Ferron v. Search Cactus, L.L.C., 2008 WL 1902499 (S.D. Ohio Apr. 28, 2008)
In this case, plaintiff (a lawyer) brought claims under the Ohio Consumer Sales Practices Act based upon emails he received. Because only the unsolicited emails plaintiff received would support his claim under the Act, it was necessary for the parties to ascertain which of the emails plaintiff received were unsolicited. Plaintiff’s computer systems contained the only available documentary evidence that could show the pathways taken by plaintiff to solicit the emails or the absence of those pathways.
Defendants requested an inspection of plaintiff’s computer systems so as to ascertain whether plaintiff’s efforts with respect to receiving the emails and visiting the websites (that were at the heart of the action) constituted a consumer transaction under the OCSPA, or whether plaintiff’s opening of the emails and any attempts to obtain free merchandise were part of a business designed to profit from email litigation
Previously, the court held a telephone conference with the parties, directed that inspection of plaintiff’s computer systems’ hard drives was appropriate, and instructed the parties to discuss and propose a protocol for the inspection. However, the parties were unable to agree and requested another conference with the court to address the issue.
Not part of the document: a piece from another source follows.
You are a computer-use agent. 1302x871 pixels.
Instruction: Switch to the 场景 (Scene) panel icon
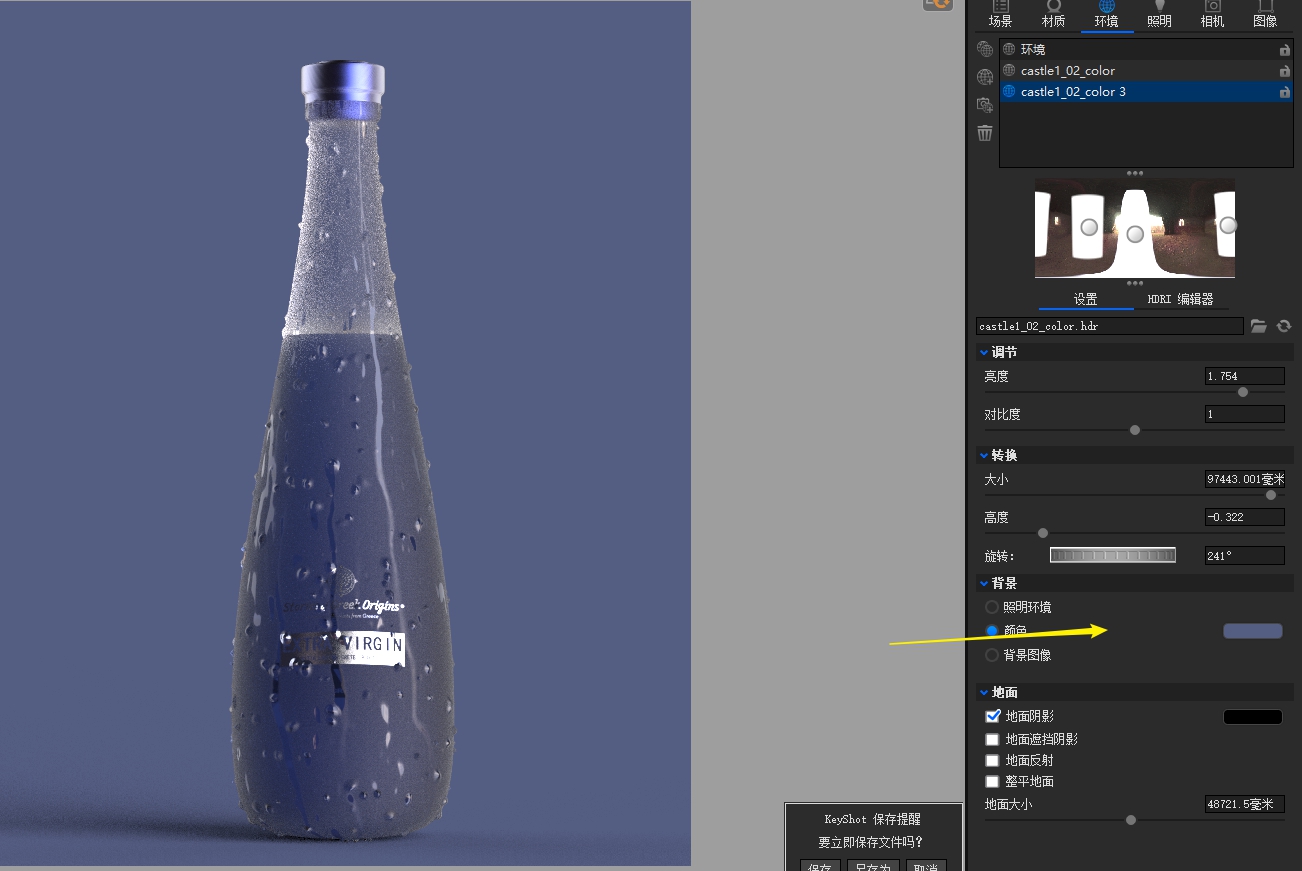pos(998,14)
The court held a telephone conference and concluded there were several reasons to allow defendants access to plaintiff’s computer systems: (1) “Plaintiff apparently failed to fulfill his ‘duty to preserve information because of pending or reasonably anticipated litigation,’” (2) Plaintiff had not otherwise produced the relevant information, and (3) Plaintiff’s computers contained the only available documentary evidence of his visits to the websites in issue. The court acknowledged plaintiff’s concerns about confidential and privileged information contained on the hard drives, and issued this decision establishing the protocol to be used:
1. Within seven days of the date of this Opinion and Order, Plaintiff’s forensic computer expert shall mirror image both of Plaintiff’s computer systems’ hard drives and Plaintiff shall preserve this mirror image.
2. Plaintiff’s forensic computer expert shall then remove only Plaintiff’s confidential personal information from the mirror image of Plaintiff’s computer systems’ hard drives. Plaintiff’s expert shall provide Defendants with the protocol he utilized to remove the confidential information.
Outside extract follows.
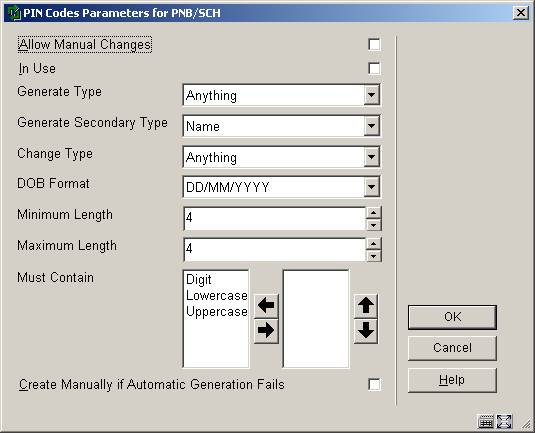Click the move up arrow button
This screenshot has width=535, height=433.
click(x=366, y=305)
3. Plaintiff shall then provide Defendants’ computer forensic expert access to his computer systems’ hard drives.
4. Defendants’ forensic computer expert shall mirror image Plaintiff’s computer systems’ hard drives in approximately four to eight hours for each system. If the expert finds that this is not enough time, Plaintiff is expected to be reasonable in allowing some additional time. Defendant is expected to be considerate with regard to scheduling times that are less intrusive to Plaintiff and his business.
5. Defendants’ expert shall review his findings in confidence with Plaintiff prior to making any findings available to Defendants.
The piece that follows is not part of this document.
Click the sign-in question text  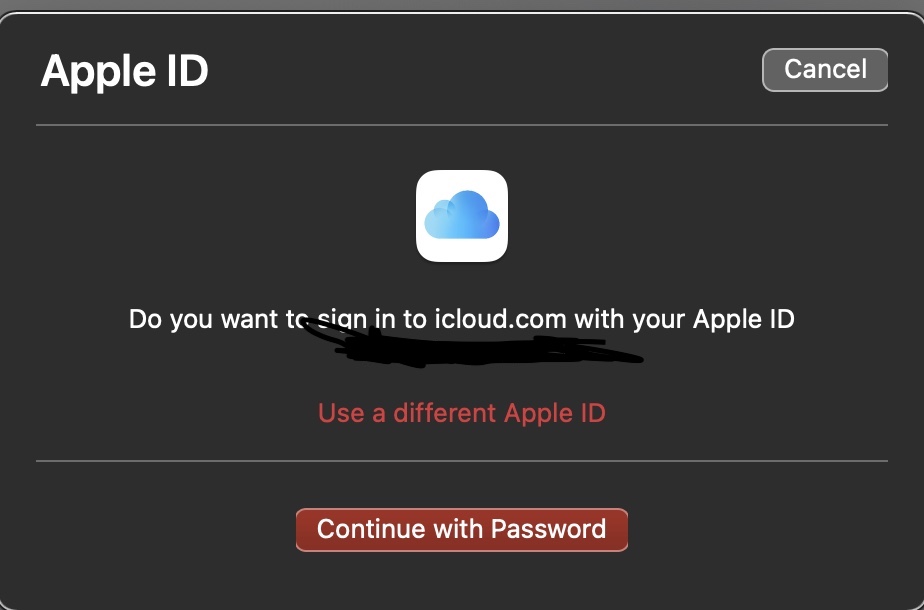coord(461,320)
6. Plaintiff shall identify for deletion any information that is irrelevant and create a specific privilege log of any relevant information for which he claims privilege. The computer forensic expert shall remove the information claimed as privileged and provide all other information to Defendants.
7. Defendants’ expert shall provide Plaintiff with the protocol he utilized to remove the privileged information.
8. Forensic computer experts C. Matthew Curtin and Scott T. Simmons shall act as officers of this Court. Defendants shall be responsible for remunerating Mr. Curtin and Plaintiff shall be responsible for remunerating Mr. Simmons.